„Nicht links zu sein gilt als unanständig“: Agenda-Austria-Podcast rechnet ab
Michael Fleischhacker und Franz Schellhorn zeichnen in einer pointierten Debatte ein düsteres Bild des heimischen Journalismus. Ihr Vorwurf: Viele Redaktionen seien ideologisch nach links gekippt, konservative Stimmen würden an den Rand gedrängt und der ORF verliere immer mehr die Balance.
Selten wurde die Schlagseite des heimischen Medienbetriebs so offen und so schonungslos beschrieben wie in der jüngsten Folge des Agenda-Austria-Podcasts „Das Weekly“. Zu Gast bei Sandra Keplinger waren der frühere „Presse“- und „Standard“-Chefredakteur Michael Fleischhacker sowie Agenda-Austria-Direktor Franz Schellhorn. Was folgte, war keine höfliche Medienschelte, sondern eine grundsätzliche Abrechnung mit Redaktionen, journalistischen Milieus und dem öffentlich-rechtlichen Rundfunk.
Braucht es öffentlich-rechtliche Rundfunkanstalten wie den ORF in ihrer heutigen Form überhaupt noch?
— Agenda Austria (@AgendaAustria) March 20, 2026
Franz Schellhorn und Sandra Keplinger diskutieren mit dem Studiogast Michael Fleischhacker darüber, wie links der Journalismus heute ist. pic.twitter.com/BlHEMTcU6Z
„Vorsicht, rechtes Narrativ.“
Fleischhacker bringt es auf den Punkt. Viele Journalisten kämen aus Schulen und Universitäten und hätten dort gelernt, „dass es unanständig ist, nicht links zu sein“. Wer konservativ oder liberal denke, halte sich im Alltag oft lieber zurück. Das habe Folgen. Themen würden anders gewichtet, manche Perspektiven gar nicht erst aufgegriffen. In Redaktionen heiße es bei heiklen Themen schnell: „Vorsicht, rechtes Narrativ.“ Eine offene Debatte werde dadurch erschwert.
Eine Demokratie braucht keinen Staatsfunk.“
Besonders kritisch sieht Fleischhacker die Sprache im Journalismus. Der Begriff „konservativ“ sei weitgehend verschwunden. Alles, was nicht links sei, werde rasch als „rechts“ eingeordnet – und damit indirekt delegitimiert. Auch Schellhorn sieht ein klares Ungleichgewicht. Nicht die Bevölkerung habe sich stark verändert, sondern Medien und Politik seien „wahnsinnig weit nach links gerutscht“. Dadurch wirke vieles plötzlich extrem, was früher normal gewesen sei.

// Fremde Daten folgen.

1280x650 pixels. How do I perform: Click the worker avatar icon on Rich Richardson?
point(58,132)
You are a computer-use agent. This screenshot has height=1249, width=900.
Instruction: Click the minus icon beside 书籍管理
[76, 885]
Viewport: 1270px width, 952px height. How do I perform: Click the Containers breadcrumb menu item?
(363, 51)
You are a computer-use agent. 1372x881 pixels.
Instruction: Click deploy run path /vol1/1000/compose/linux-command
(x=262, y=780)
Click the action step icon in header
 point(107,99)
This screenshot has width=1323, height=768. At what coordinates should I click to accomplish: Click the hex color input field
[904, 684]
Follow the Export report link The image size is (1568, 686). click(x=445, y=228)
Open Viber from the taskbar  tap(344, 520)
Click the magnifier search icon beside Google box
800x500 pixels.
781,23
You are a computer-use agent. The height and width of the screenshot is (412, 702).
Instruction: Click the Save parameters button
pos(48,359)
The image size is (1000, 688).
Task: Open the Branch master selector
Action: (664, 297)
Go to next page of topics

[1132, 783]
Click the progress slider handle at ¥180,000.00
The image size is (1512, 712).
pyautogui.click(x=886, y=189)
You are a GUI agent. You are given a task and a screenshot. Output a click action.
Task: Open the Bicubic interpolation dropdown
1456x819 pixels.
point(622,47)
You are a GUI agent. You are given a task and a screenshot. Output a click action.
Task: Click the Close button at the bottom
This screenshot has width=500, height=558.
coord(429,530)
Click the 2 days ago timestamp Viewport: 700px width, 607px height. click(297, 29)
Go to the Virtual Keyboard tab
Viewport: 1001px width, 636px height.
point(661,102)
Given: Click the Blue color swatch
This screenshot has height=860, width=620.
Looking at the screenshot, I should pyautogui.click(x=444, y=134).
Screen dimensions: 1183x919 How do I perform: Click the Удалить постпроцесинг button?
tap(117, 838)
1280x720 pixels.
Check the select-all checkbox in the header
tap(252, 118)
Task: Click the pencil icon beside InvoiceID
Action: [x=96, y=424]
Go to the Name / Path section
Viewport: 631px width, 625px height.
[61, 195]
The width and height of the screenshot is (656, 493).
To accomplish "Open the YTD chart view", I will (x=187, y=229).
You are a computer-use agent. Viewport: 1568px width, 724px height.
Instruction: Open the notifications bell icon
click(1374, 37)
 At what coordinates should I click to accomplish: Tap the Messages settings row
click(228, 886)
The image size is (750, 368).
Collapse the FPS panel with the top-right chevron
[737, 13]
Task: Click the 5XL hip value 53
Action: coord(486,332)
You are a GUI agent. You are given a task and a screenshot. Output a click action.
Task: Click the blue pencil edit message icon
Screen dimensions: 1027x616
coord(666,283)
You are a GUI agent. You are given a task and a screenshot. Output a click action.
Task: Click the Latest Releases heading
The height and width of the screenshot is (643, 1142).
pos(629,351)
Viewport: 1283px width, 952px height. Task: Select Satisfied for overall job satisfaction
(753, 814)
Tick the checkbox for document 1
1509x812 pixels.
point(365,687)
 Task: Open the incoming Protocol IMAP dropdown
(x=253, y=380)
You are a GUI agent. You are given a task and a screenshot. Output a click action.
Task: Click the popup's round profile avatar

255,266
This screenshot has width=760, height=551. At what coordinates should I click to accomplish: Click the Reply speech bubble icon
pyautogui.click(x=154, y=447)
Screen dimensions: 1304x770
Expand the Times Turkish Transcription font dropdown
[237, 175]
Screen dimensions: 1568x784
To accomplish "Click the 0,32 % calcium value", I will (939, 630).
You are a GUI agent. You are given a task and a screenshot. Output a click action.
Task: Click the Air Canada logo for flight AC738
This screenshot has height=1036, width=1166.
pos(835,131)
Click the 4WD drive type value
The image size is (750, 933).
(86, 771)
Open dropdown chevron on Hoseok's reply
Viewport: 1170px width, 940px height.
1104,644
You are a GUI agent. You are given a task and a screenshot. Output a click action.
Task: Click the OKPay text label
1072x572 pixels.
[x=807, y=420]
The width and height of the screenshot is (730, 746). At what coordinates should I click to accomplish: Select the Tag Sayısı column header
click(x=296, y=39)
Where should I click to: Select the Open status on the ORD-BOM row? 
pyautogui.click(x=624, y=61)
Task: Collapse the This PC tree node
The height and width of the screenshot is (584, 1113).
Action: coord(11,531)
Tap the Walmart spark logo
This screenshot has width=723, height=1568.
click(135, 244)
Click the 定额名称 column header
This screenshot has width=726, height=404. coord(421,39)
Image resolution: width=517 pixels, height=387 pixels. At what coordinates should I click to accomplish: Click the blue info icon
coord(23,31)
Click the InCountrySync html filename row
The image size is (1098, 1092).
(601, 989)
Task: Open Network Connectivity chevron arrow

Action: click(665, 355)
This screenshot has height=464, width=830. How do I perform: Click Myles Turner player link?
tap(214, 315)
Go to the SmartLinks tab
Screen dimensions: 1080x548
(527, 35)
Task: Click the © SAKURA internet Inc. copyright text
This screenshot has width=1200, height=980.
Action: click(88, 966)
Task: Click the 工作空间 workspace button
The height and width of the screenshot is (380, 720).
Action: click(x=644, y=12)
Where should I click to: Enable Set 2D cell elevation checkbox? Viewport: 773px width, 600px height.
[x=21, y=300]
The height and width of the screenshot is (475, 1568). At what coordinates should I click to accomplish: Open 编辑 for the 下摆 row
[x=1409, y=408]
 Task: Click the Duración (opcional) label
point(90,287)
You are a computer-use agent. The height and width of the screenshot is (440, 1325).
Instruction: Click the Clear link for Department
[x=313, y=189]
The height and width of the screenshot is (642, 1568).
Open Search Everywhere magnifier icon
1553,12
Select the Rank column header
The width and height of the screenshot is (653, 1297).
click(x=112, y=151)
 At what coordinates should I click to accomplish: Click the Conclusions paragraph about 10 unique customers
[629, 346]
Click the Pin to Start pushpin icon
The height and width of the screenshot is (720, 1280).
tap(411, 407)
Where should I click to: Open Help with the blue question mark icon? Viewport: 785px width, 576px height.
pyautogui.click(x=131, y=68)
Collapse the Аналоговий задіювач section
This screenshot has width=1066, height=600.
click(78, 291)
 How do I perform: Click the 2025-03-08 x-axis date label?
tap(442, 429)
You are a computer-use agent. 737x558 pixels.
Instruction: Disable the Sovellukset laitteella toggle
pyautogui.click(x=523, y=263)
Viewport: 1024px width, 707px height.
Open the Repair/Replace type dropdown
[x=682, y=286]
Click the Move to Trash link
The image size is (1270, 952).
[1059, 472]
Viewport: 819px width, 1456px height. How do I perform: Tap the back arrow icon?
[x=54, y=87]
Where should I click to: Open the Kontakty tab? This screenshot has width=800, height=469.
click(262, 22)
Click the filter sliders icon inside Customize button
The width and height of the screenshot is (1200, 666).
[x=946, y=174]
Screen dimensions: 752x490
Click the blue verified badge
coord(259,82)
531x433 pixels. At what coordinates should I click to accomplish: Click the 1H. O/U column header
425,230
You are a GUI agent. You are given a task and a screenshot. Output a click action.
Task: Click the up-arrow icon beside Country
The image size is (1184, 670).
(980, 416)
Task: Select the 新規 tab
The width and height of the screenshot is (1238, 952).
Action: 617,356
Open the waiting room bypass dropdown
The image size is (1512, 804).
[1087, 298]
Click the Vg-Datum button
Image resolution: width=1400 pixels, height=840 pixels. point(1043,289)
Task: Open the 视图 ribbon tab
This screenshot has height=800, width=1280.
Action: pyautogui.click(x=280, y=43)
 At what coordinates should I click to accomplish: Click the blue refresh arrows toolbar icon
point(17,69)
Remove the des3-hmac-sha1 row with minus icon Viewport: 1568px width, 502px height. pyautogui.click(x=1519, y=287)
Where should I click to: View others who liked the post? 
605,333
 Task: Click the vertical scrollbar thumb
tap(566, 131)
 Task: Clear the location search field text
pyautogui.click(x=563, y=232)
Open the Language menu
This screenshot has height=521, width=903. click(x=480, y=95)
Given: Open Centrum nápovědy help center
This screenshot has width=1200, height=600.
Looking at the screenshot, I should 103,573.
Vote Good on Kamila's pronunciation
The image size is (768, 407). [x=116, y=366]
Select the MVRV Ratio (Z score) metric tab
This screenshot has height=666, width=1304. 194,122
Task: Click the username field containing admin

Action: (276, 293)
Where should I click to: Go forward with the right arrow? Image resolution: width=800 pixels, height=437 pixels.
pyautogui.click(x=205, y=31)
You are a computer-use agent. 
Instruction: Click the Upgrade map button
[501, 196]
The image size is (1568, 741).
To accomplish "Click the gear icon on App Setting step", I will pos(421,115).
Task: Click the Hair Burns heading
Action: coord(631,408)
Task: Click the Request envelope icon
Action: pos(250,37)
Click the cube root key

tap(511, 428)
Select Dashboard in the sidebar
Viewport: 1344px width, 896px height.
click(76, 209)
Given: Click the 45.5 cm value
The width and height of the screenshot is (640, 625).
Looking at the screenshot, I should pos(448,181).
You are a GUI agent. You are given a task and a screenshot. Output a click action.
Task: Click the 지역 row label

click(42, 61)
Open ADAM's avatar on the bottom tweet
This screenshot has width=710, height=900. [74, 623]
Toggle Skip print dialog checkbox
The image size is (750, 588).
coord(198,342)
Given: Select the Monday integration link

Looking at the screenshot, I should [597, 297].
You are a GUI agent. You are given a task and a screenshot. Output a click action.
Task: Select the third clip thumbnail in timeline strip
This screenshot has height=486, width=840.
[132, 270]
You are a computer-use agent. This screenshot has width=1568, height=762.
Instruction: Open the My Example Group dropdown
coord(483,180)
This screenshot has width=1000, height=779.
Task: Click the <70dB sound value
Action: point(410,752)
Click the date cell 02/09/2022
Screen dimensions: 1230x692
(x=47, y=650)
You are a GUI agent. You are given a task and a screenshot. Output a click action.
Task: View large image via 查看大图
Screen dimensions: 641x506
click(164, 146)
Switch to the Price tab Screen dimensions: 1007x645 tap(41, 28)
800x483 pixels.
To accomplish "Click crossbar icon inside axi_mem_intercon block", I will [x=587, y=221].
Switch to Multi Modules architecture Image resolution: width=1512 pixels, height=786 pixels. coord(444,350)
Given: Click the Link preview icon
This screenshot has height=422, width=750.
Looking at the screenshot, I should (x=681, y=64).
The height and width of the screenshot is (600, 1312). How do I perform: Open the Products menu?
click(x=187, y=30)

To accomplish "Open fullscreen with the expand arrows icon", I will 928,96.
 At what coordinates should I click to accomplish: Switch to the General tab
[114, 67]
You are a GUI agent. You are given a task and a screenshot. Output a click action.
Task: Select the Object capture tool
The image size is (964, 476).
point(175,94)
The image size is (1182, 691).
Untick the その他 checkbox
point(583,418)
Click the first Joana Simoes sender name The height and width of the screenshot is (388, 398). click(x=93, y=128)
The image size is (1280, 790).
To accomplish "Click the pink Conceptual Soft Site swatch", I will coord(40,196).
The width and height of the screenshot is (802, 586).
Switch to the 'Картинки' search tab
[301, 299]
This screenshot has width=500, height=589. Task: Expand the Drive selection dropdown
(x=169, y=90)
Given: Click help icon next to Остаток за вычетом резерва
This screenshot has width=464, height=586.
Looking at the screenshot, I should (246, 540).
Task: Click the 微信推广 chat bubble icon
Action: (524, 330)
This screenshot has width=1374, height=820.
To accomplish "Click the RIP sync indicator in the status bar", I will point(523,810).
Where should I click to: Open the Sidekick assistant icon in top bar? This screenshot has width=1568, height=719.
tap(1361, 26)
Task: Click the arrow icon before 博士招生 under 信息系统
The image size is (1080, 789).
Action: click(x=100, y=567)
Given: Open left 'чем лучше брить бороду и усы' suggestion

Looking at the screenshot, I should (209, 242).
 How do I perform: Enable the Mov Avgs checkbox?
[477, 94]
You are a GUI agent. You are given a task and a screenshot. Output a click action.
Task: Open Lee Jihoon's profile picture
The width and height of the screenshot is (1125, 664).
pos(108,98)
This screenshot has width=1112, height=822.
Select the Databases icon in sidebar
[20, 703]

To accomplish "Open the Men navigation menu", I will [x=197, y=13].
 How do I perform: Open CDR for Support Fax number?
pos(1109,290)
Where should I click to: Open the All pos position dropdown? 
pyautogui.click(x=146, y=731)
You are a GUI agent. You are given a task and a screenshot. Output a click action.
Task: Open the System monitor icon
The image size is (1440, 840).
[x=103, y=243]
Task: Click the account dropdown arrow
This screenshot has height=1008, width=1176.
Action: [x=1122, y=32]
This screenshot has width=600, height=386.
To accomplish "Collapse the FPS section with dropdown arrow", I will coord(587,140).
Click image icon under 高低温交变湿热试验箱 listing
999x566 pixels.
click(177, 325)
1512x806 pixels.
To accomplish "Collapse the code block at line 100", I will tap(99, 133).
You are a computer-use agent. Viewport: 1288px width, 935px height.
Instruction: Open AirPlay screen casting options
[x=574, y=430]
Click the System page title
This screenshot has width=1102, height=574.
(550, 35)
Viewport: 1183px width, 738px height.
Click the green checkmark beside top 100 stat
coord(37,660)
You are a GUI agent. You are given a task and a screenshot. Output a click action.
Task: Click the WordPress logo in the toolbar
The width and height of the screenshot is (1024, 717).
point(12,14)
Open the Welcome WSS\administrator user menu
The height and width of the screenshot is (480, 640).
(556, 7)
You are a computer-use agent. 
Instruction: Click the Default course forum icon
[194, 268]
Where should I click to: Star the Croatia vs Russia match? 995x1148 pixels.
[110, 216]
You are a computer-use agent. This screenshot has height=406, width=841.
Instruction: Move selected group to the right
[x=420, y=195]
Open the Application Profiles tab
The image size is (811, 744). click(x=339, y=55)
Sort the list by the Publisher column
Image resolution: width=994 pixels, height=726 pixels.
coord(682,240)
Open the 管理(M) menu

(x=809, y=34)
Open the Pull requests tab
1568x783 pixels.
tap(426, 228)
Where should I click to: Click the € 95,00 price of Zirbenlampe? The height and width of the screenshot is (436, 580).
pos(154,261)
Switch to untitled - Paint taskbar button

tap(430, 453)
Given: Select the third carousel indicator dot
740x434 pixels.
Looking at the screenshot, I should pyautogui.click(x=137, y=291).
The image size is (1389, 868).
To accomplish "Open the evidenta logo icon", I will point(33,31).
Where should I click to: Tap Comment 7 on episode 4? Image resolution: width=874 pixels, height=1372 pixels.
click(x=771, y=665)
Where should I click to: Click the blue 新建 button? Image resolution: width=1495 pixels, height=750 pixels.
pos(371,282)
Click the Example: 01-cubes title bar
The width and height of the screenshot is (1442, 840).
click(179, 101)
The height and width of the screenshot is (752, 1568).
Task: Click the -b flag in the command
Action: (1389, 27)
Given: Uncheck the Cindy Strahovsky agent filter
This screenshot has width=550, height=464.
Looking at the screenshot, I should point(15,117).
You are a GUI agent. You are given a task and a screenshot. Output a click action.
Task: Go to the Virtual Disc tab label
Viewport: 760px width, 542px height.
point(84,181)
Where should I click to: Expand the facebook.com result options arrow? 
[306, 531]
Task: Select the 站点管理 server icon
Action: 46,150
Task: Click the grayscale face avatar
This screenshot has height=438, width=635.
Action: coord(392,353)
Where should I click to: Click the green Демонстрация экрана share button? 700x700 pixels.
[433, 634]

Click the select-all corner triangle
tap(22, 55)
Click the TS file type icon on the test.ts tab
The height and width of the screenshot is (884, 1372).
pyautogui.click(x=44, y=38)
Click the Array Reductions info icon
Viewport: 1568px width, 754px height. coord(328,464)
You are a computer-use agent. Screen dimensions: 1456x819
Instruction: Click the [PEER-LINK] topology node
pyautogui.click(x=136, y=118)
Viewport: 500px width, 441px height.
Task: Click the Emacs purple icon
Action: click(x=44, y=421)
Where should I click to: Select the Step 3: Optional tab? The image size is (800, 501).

Heftige Kritik gibt es auch am ORF. Schellhorn sagt klar: „Eine Demokratie braucht keinen Staatsfunk.“ Und weiter: Ö1 sei mittlerweile eine „ökosozialistische Ertüchtigungsanstalt – von früh morgens bis spät abends“. Fleischhacker ergänzt: Wer glaube, weniger Geld für den ORF würde die Demokratie gefährden, stelle ein fragwürdiges Demokratieverständnis zur Schau.